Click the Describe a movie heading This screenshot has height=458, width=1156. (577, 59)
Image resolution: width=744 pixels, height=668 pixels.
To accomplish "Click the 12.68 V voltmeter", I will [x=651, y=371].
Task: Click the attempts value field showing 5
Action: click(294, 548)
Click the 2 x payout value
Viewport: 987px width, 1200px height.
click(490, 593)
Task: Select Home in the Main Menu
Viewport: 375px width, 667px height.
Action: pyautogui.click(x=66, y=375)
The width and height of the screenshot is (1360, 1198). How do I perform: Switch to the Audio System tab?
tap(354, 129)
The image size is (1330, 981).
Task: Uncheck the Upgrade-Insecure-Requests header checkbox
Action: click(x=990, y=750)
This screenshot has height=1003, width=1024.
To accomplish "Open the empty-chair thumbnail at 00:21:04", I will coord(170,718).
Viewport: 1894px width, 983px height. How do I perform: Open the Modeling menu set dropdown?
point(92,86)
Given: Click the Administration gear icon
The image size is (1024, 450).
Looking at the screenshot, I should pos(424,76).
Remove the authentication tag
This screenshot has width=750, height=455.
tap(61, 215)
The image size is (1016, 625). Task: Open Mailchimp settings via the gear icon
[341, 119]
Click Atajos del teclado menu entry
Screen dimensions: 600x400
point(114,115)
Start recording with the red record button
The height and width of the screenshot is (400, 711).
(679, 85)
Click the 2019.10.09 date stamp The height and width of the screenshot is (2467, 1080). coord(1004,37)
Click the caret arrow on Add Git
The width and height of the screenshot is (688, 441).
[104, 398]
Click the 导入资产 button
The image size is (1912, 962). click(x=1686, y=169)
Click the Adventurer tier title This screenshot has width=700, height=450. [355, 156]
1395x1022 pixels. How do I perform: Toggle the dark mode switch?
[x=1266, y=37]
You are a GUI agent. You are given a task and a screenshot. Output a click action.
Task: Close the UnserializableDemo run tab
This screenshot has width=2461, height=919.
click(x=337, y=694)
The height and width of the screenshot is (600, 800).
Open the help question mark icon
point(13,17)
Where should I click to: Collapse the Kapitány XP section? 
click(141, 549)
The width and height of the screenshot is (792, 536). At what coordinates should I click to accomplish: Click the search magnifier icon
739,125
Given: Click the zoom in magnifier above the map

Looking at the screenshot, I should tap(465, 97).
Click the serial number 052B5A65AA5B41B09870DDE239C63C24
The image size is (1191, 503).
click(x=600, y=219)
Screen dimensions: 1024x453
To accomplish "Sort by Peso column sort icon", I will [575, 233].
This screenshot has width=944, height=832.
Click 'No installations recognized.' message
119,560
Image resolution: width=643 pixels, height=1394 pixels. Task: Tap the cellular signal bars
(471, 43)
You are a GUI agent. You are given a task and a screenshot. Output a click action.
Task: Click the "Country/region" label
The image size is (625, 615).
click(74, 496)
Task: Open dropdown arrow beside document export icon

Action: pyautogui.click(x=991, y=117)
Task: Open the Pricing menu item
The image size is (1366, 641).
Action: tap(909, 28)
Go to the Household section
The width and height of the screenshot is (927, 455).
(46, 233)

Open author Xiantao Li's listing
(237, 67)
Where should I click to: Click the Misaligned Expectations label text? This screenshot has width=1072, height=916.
========
Copy all of the entries above exactly as shown.

Click the Describe a movie heading This screenshot has height=458, width=1156. (577, 59)
Image resolution: width=744 pixels, height=668 pixels.
To accomplish "Click the 12.68 V voltmeter", I will [x=651, y=371].
Task: Click the attempts value field showing 5
Action: click(294, 548)
Click the 2 x payout value
Viewport: 987px width, 1200px height.
click(490, 593)
Task: Select Home in the Main Menu
Viewport: 375px width, 667px height.
Action: pyautogui.click(x=66, y=375)
The width and height of the screenshot is (1360, 1198). How do I perform: Switch to the Audio System tab?
tap(354, 129)
The image size is (1330, 981).
Task: Uncheck the Upgrade-Insecure-Requests header checkbox
Action: click(x=990, y=750)
This screenshot has height=1003, width=1024.
To accomplish "Open the empty-chair thumbnail at 00:21:04", I will coord(170,718).
Viewport: 1894px width, 983px height. How do I perform: Open the Modeling menu set dropdown?
point(92,86)
Given: Click the Administration gear icon
The image size is (1024, 450).
Looking at the screenshot, I should pos(424,76).
Remove the authentication tag
This screenshot has width=750, height=455.
tap(61, 215)
The image size is (1016, 625). Task: Open Mailchimp settings via the gear icon
[341, 119]
Click Atajos del teclado menu entry
Screen dimensions: 600x400
point(114,115)
Start recording with the red record button
The height and width of the screenshot is (400, 711).
(679, 85)
Click the 2019.10.09 date stamp The height and width of the screenshot is (2467, 1080). coord(1004,37)
Click the caret arrow on Add Git
The width and height of the screenshot is (688, 441).
[104, 398]
Click the 导入资产 button
The image size is (1912, 962). click(x=1686, y=169)
Click the Adventurer tier title This screenshot has width=700, height=450. [355, 156]
1395x1022 pixels. How do I perform: Toggle the dark mode switch?
[x=1266, y=37]
You are a GUI agent. You are given a task and a screenshot. Output a click action.
Task: Close the UnserializableDemo run tab
This screenshot has width=2461, height=919.
click(x=337, y=694)
The height and width of the screenshot is (600, 800).
Open the help question mark icon
point(13,17)
Where should I click to: Collapse the Kapitány XP section? 
click(141, 549)
The width and height of the screenshot is (792, 536). At what coordinates should I click to accomplish: Click the search magnifier icon
739,125
Given: Click the zoom in magnifier above the map

Looking at the screenshot, I should tap(465, 97).
Click the serial number 052B5A65AA5B41B09870DDE239C63C24
The image size is (1191, 503).
click(x=600, y=219)
Screen dimensions: 1024x453
To accomplish "Sort by Peso column sort icon", I will [575, 233].
This screenshot has width=944, height=832.
Click 'No installations recognized.' message
119,560
Image resolution: width=643 pixels, height=1394 pixels. Task: Tap the cellular signal bars
(471, 43)
You are a GUI agent. You are given a task and a screenshot. Output a click action.
Task: Click the "Country/region" label
The image size is (625, 615).
click(74, 496)
Task: Open dropdown arrow beside document export icon

Action: pyautogui.click(x=991, y=117)
Task: Open the Pricing menu item
The image size is (1366, 641).
Action: tap(909, 28)
Go to the Household section
The width and height of the screenshot is (927, 455).
(46, 233)

Open author Xiantao Li's listing
(237, 67)
Where should I click to: Click the Misaligned Expectations label text? This screenshot has width=1072, height=916.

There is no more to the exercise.